The problem is, the only way you can look good is if your client looks good. And oftentimes, corporate leaders don’t heed the smart communications advice they’re given, and instead of owning the room, they experience an embarrassing onstage meltdown.

This course is designed to give you the communications coaching skills you need to ensure your clients succeed. Leading communications strategist and coach Dia Bondi will share her proven methodology for helping clients harness their power, gain control of the situation and have more impact on stage. You’ll learn to coach courageously using a repeatable framework that will help you go from valuable to invaluable.

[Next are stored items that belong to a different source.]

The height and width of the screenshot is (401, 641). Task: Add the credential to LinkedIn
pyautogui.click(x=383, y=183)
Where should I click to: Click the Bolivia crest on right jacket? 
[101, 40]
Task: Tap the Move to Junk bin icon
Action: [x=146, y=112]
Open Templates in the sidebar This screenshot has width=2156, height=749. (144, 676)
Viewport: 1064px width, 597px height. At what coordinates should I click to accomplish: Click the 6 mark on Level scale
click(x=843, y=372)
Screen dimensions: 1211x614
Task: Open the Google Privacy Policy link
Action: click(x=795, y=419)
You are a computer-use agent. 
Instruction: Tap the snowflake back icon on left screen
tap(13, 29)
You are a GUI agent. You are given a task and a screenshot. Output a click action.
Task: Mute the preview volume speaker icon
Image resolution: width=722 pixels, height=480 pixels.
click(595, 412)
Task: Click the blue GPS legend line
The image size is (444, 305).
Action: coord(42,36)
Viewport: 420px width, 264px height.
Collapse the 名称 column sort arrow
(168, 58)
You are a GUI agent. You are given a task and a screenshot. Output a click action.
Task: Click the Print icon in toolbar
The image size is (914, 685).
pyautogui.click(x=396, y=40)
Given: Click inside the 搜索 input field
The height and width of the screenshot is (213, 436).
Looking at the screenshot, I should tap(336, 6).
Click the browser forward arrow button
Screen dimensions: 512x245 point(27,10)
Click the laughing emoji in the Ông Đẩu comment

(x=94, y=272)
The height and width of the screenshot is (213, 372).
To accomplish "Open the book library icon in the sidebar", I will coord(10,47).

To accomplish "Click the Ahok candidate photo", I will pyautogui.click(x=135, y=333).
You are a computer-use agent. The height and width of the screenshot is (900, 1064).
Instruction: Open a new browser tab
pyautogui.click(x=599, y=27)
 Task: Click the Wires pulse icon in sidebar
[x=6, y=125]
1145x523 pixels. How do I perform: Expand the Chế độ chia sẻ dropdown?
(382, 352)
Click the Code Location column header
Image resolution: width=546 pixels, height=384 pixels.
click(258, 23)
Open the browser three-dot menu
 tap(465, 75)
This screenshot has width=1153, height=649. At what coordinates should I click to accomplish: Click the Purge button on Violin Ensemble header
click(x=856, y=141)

In this class, you’ll learn how to:

  • Identify an entry point for a coaching engagement, planned or unplanned.
  • Recognize clients’ deficiencies and negative behaviors so they can overcome them.
  • Get your client to incorporate your feedback into their behavior.
  • Help leaders perform in alignment with a communications strategy and not fail it.
  • Know what to listen for when shaping an on-the-spot coaching engagement.

Reviews

garyware
 

Dia is a MASTER at this stuff. If you work in communications, and it is your job to help others be better communicators you are going to want to get this course. I took one simple concept that Dia presented, and later that afternoon found myself using it with AMAZING results. Your clients will thank you.

Riva Robinson
 

I was absolutely blown away by this class! Initially I thought that the content might not apply to me because I'm not coaching others on speaking. But what I learned from Dia is that regardless of the type of coaching you do, it's all about loving the client first. By showing up from a place of love, putting my own agenda and ego aside, I enable them to step into their power in a much greater way.